Like every Thursday, This afternoon the board of the Central Bank maintains its weekly meeting. This time, it is In the prelude to the announced reduction of “Crawling Peg”that is, the rhythm of sliding of the dollar official. One of the points that follows the market is the Discussion about what the BCRA will do with rates.
The expectation in the City is that The entity chaired by Santiago Bausili Accompany the reduction of the rhythm of devaluation From 2% to 1% monthly that will begin to govern next Monday With a cut of the monetary policy ratecurrently located in the annual nominal (TNA) or 2.7% monthly (TEM).

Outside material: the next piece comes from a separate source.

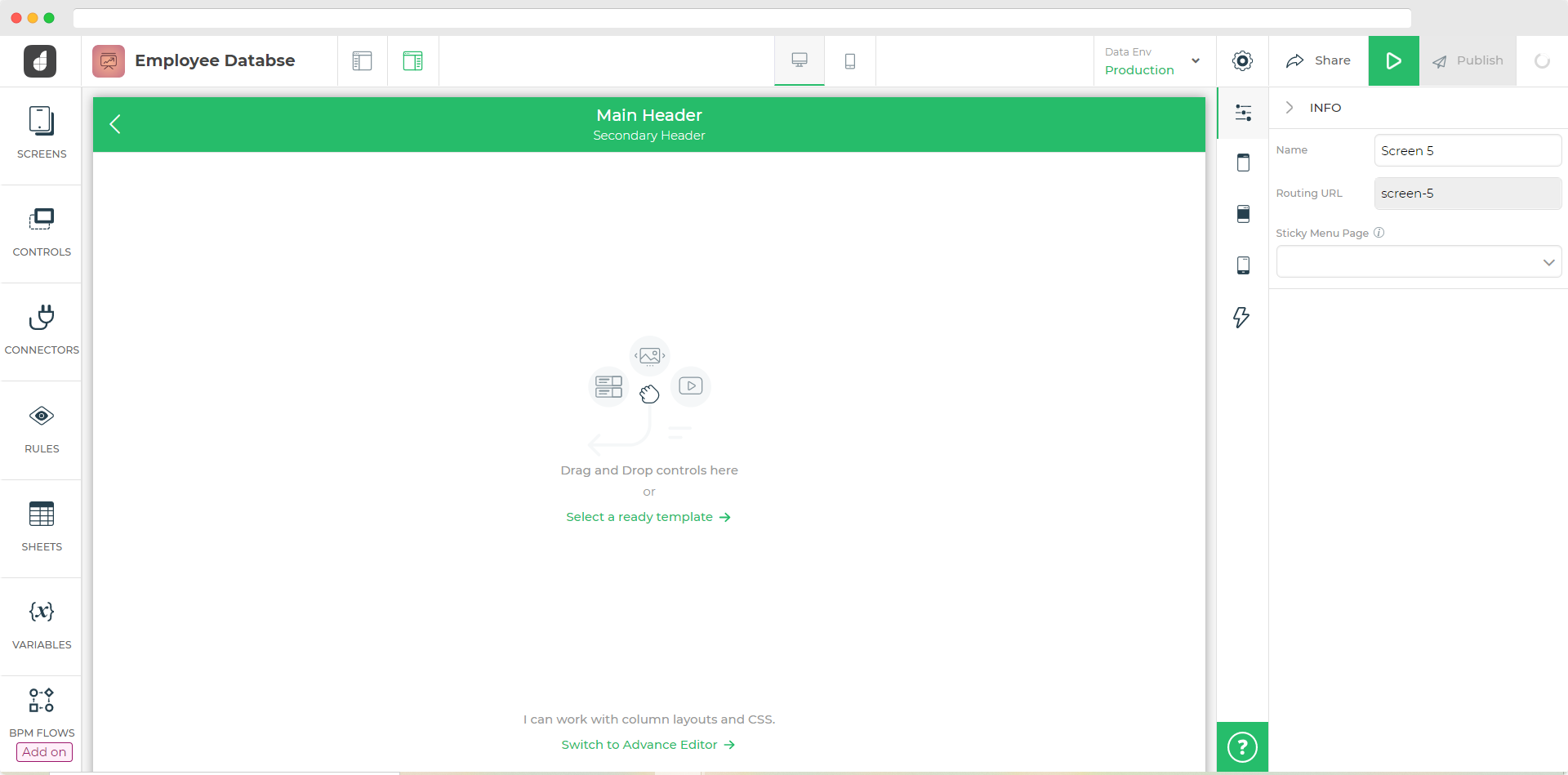Switch to properties sliders tab
Image resolution: width=1568 pixels, height=775 pixels.
click(1243, 113)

The big doubt goes through the “timing”. That is, if the officials will approve a decline this Thursday or if it will wait for February, when the dollar is already running at 1% monthly.
The discussion will be on the discussion table of the board. AND Both the timing and the magnitude of an eventual cut are particularly important since in February the demand for money tends to fall By seasonal factors, with which a hurried movement could lead to an overheating of pressures on parallel dollars.
The BCRA, the dollar, the “Carry Trade” and the decision of rates
The truth is that the decrease in the rhythm of devaluation in itself will strongly reinforce the attractiveness of the rate in pesos. If it was maintained at the current level, the monetary policy rate would pay from February 1.7% monthly in dollars. It is a very high level, which would reinforce the incentive for “Carry Trade” and to take credit in foreign currency On the part of the companies, two pillars of the strategy of the economic team to sustain its scheme of exchange appreciation.
Although A limited cut of the rate would also keep it at high levels Regarding the new rhythm of devaluation. During January, the spred between the Lefi rate and the “Crawling Peg” was 0.7% monthly, and The 1816 consultant estimated that if the BCRA low.
Anyway, At the City’s tables they believe that, if there is a rates touch to minimize the risks of overheating exchange pressures.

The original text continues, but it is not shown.